● Requirement: Carry on the mailing-list message on live migration and device assignment from the point where it stops.

● Extract provided:

----------

From mboxrd@z Thu Jan  1 00:00:00 1970
From: Yang Zhang <yang.zhang.wz@gmail.com>
Subject: Re: [Qemu-devel] live migration vs device assignment (motivation)
Date: Thu, 10 Dec 2015 19:28:01 +0800
Message-ID: <566961C1.6030000@gmail.com>
References: <1448372127-28115-1-git-send-email-tianyu.lan@intel.com>
 <20151207165039.GA20210@redhat.com> <56685631.50700@intel.com>
 <20151210101840.GA2570@work-vm>
Mime-Version: 1.0
Content-Type: text/plain; charset=windows-1252; format=flowed
Content-Transfer-Encoding: 7bit
Cc: "Michael S. Tsirkin" <mst@redhat.com>, qemu-devel@nongnu.org,
	emil.s.tantilov@intel.com, kvm@vger.kernel.org,
	ard.biesheuvel@linaro.org, aik@ozlabs.ru,
	donald.c.skidmore@intel.com, quintela@redhat.com,
	eddie.dong@intel.com, nrupal.jani@intel.com, agraf@suse.de,
	blauwirbel@gmail.com, cornelia.huck@de.ibm.com,
	alex.williamson@redhat.com, kraxel@redhat.com,
	anthony@codemonkey.ws, amit.shah@redhat.com, pbonzini@redhat.com,
	mark.d.rustad@intel.com, lcapitulino@redhat.com,
	gerlitz.or@gmail.com
To: "Dr. David Alan Gilbert" <dgilbert@redhat.com>,
	"Lan, Tianyu" <tianyu.lan@intel.com>
Return-path: <kvm-owner@vger.kernel.org>
Received: from mail-pa0-f46.google.com ([209.85.220.46]:33154 "EHLO
	mail-pa0-f46.google.com" rhost-flags-OK-OK-OK-OK) by vger.kernel.org
	with ESMTP id S1750762AbbLJL2S (ORCPT <rfc822;kvm@vger.kernel.org>);
	Thu, 10 Dec 2015 06:28:18 -0500
Received: by pabur14 with SMTP id ur14so46502815pab.0
        for <kvm@vger.kernel.org>; Thu, 10 Dec 2015 03:28:18 -0800 (PST)

----------

● Entries provided:
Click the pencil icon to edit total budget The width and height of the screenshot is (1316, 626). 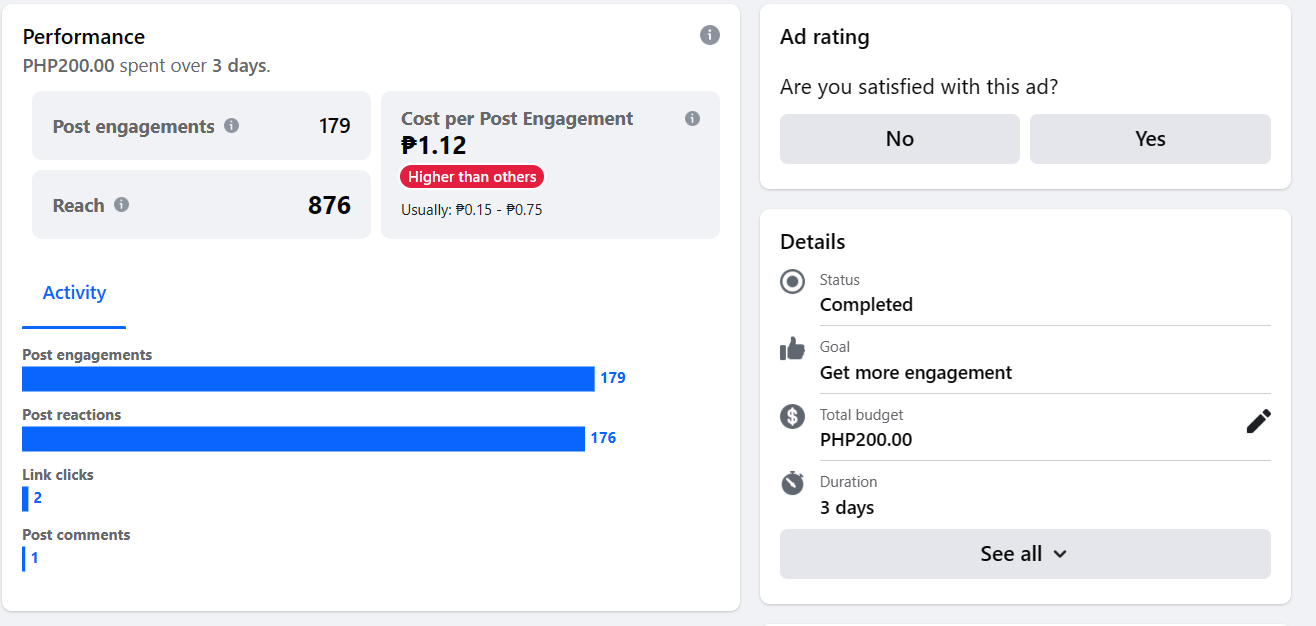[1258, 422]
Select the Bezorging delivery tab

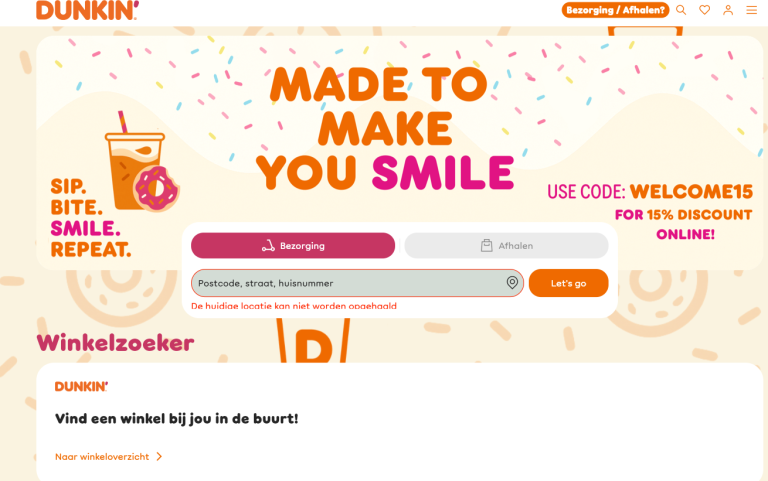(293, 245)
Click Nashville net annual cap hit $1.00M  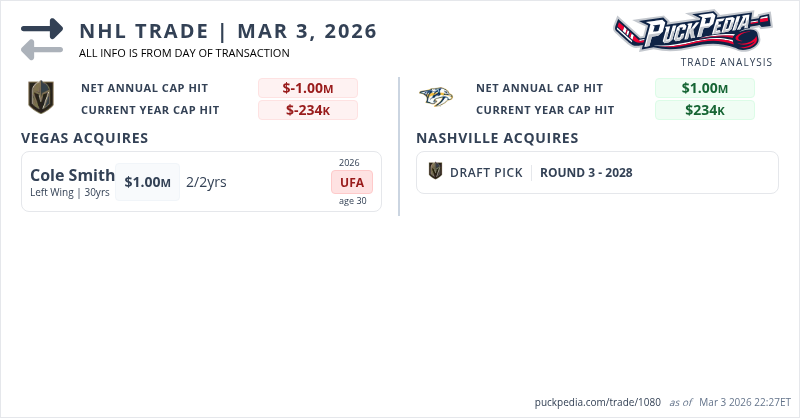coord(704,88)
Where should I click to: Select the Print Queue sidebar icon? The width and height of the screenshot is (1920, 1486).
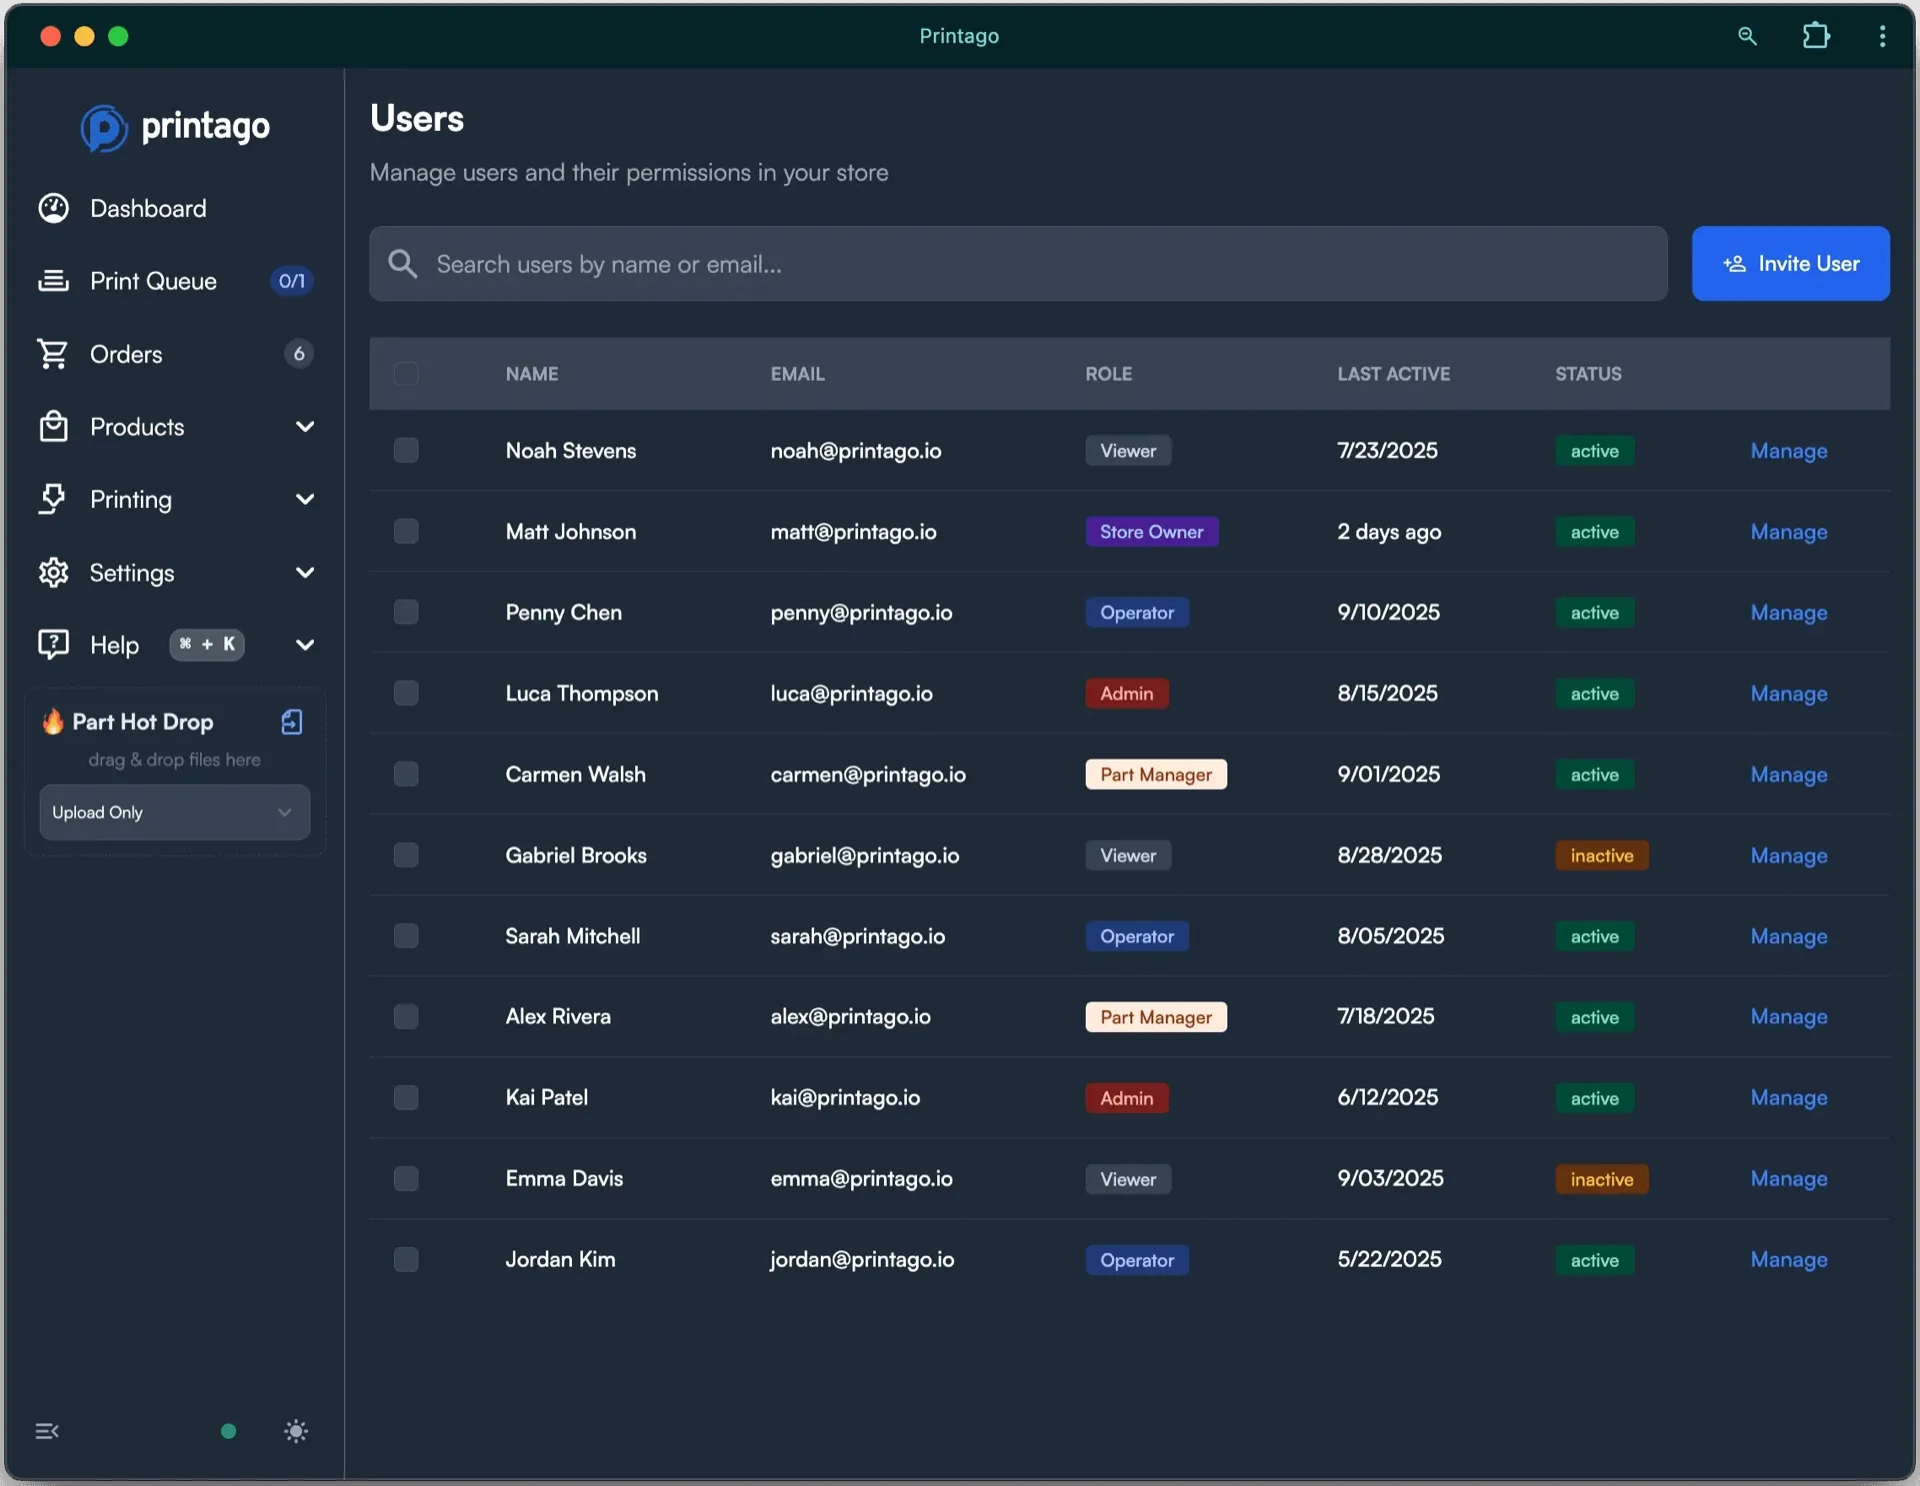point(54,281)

----------

● Response to this exercise:
In-Reply-To: <20151210101840.GA2570@work-vm>
Sender: kvm-owner@vger.kernel.org
List-ID: <kvm.vger.kernel.org>

On 2015/12/10 18:18, Dr. David Alan Gilbert wrote:
> * Lan, Tianyu (tianyu.lan@intel.com) wrote:
>> On 12/8/2015 12:50 AM, Michael S. Tsirkin wrote:
>>> I thought about what this is doing at the high level, and I do have some
>>> value in what you are trying to do, but I also think we need to clarify
>>> the motivation a bit more.  What you are saying is not really what the
>>> patches are doing.
>>>
>>> And with that clearer understanding of the motivation in mind (assuming
>>> it actually captures a real need), I would also like to suggest some
>>> changes.
>>
>> Motivation:
>> Most current solutions for migration with passthough device are based on
>> the PCI hotplug but it has side affect and can't work for all device.
>>
>> For NIC device:
>> PCI hotplug solution can work around Network device migration
>> via switching VF and PF.
>>
>> But switching network interface will introduce service down time.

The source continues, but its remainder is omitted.